One way to categorize switches is by the movement a person uses to open or close the contacts. There are many different switch designs. The most common are

Slide Switch:

A slide switch has a knob that you can slide back and forth to open or close the contacts.







Toggle Switch
A toggle switch has a lever that you flip up or down to open or close the contacts. Common household light switches are examples of toggle switches.


 
 










Rotary switch: 
A rotary switch has a knob that you turn to open and close the contacts. The switch in the base of many tabletop lamps is an example of a rotary switch.
   






Rocker switch: 
A rocker switch has a seesaw action. You press one side of the switch down to close the contacts, and press the other side down to open the contacts.
   






Knife switch: 
A knife switch is the kind of switch Igor throws in a Frankenstein movie to reanimate the creature.
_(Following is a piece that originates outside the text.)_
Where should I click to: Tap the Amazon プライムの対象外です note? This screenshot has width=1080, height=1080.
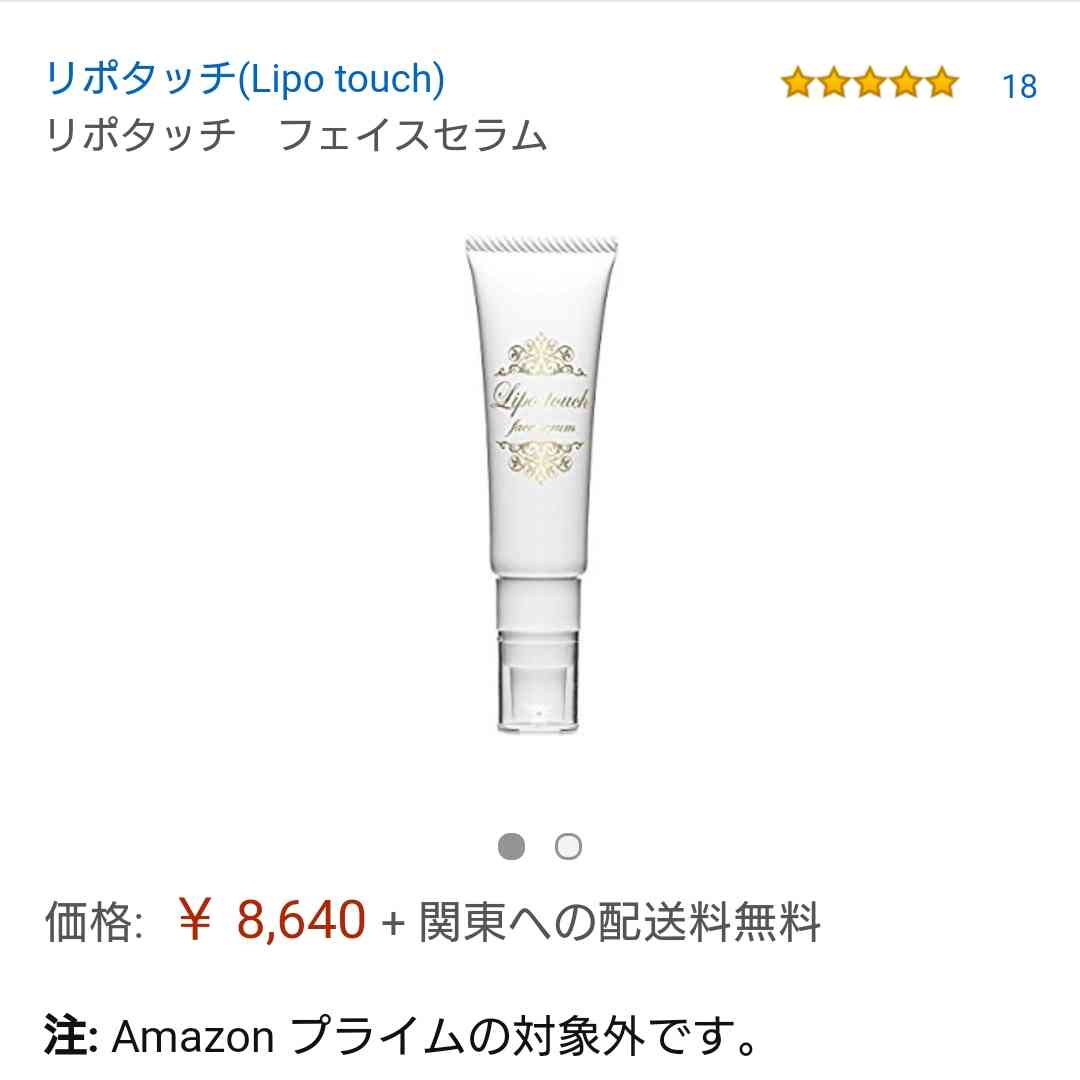click(x=434, y=1036)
In a knife switch, the contacts are exposed for everyone to see.
 






Pushbutton switch: 
A pushbutton switch is a switch that has a knob that you push to open or close the contacts. In some pushbutton switches, you push the switch once to open the contacts and then push again to close the contacts. In other words, each time you push the switch, the contacts alternate between opened and closed.
  
Other pushbutton switches are momentary contact switches, where contacts change from their default state only when the button is pressed and held down. The two types of momentary contact switches are
• Normally open (NO): In a normally open switch, the default state of the contacts is open. When you push the button, the contacts are closed. When you release the button, the contacts open again. Thus, current flows only when you press and hold the button.
• Normally closed (NC): In a normally closed switch, the default state of the contacts is closed. Thus, current flows until you press the button. When you press the button, the contacts are opened and current does not flow. When you release the button, the contacts close again and current resumes.
  
  
  
  
  

 

 

Potentiometer switch: 

A potentiometer, informally a pot, is a three-terminal resistor with a sliding or rotating contact that forms an adjustable voltage divider. If only two terminals are used, one end and the wiper, it acts as a variable resistor or rheostat.